Figure 3. Statistics of viral rebound in clinical trials with bNAbs.

(A) Panels show viremia of three patients from the 3BNC117 trial over time (black circles) and the fitted model of the viral decay and rebound processes from Equation 1 (orange line). The viral rebound time $T$ and the fitted carrying capacity $N_k$ is shown in each panel. Shown are examples of a non-responder (NR; left), a rebound occurring during the trial window (${\displaystyle 0<T<56}$ days; center), and a late rebound (${\displaystyle T>56}$ days; right). (B) We compare the distribution of rebound times in patients from the three clinical trials with 10–1074 Caskey et al., 2017, 3BNC117 Scheid et al., 2016, and the combination of the two bNAbs Baron et al., 2018 to the predictions from the simulations based on our evolutionary model (Figure 1, and Methods). The error bars show the inter decile range (0.1–0.9 quantiles) generated by the simulations for the corresponding trial. (C) The summary table shows the number of patients for whom the infecting HIV-1 population shows no response (NR), rebound during the trial window ${\displaystyle 0<T<56}$, and a late rebound (${\displaystyle T>56}$ days) in each trial. Note that three patients were excluded from the 3BNC117 trial (*) because of insufficient dosage leading to weak viral response: $1\text{mg}/\text{kg}$ compared to the $3-30\text{mg}/\text{kg}$ in the other treatment groups. (D) Plotted are 1,200 trajectories of the mutant viral population simulated using our individual based model. Due to the individual birth-death events, fluctuations are larger when the population size is smaller. At a critical threshold, $x_{\text{ext}}$, fluctuations are large enough to lead to almost certain extinction in the existing viral population. The critical threshold (yellow line) is an order of magnitude larger than the post-treatment spontaneously-generated mutant fraction (red line). (E) The predicted fraction of escape events associated with post-treatment spontaneous mutations (red) and the pre-treatment standing variation (yellow) are shown for the three trials. Late rebound events are indicated in blue. Because the spontaneously-generated mutant fraction is smaller than the extinction threshold, these mutations contribute to less than 4% of escape events (red), and escape is likely primarily driven driven by standing variation (yellow), that is, pre-existing escape variants.

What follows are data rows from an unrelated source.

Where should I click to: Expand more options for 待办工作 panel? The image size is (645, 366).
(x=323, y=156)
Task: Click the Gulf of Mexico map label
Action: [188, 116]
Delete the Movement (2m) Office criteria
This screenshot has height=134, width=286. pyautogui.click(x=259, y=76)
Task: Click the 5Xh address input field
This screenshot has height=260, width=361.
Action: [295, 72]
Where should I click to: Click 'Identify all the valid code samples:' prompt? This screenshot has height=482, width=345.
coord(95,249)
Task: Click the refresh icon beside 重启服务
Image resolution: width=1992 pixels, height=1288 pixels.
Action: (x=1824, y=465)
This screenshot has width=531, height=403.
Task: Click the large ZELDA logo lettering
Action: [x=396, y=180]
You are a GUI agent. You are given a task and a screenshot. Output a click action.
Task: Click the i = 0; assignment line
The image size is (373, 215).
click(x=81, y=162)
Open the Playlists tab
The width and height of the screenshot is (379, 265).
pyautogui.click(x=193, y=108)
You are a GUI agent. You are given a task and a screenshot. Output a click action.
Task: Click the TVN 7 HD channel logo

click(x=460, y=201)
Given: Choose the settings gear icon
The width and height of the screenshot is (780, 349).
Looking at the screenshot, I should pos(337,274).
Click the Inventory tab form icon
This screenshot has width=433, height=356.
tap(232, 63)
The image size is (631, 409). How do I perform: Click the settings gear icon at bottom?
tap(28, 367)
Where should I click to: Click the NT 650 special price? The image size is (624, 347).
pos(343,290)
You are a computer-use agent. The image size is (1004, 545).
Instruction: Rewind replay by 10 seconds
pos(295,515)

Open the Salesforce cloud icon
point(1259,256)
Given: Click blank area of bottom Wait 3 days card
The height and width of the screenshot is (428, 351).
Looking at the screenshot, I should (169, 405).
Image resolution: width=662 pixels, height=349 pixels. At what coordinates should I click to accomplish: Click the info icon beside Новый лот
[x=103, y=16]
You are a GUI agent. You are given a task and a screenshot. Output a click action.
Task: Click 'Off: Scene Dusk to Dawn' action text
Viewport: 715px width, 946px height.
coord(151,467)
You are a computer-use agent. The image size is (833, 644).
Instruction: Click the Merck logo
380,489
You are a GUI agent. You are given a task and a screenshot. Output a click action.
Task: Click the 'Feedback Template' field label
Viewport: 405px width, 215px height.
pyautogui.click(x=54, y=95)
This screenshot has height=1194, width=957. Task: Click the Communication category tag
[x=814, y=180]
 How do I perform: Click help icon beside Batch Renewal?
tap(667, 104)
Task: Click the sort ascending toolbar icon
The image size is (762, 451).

Figure 3—figure supplement 1. Dynamics of viremia in patients from the 10–1074 trial.

Panels shows the measured viremia over time (black dots) and the fitted deterministic dynamics from Equation 5 (red line) for all patients off ART in the 10–1074 trial Caskey et al., 2017. Patient-specific fitted carrying capacity $N_k$ and the estimated rebound times are reported in each panel. A common decay rate $r=0.36{\text{day}}^{-1}$ is fitted to all patient data in this trial, and growth rate is set to $0.33{\text{day}}^{-1}$.

Figure 3—figure supplement 2. Dynamics of viremia in patients from the 3BNC117 trial.

Similar to Figure 3—figure supplement 1 but for the 3BNC117 trial Caskey et al., 2015. The cohort treated with a low dosage of bNAb ($1\text{mg}/\text{kg}$ as opposed to $3-30\text{mg}/\text{kg}$) is shown in yellow; these patients exhibited a very weak response to there treatment and were excluded from our analysis. A common decay rate $r=0.23{\text{day}}^{-1}$ is fitted to all patient data in this trial, and growth rate is set to $0.33{\text{day}}^{-1}$.

Figure 3—figure supplement 3. Dynamics of viremia in patients from the combination therapy trial.

Similar to Figure 3—figure supplement 1 but for the combination therapy with 10–1074 and 3BNC117 Baron et al., 2018. A common decay rate $r=0.33{\text{day}}^{-1}$ is fitted to all patients off ART in this trial, and growth rate is set to $0.33{\text{day}}^{-1}$.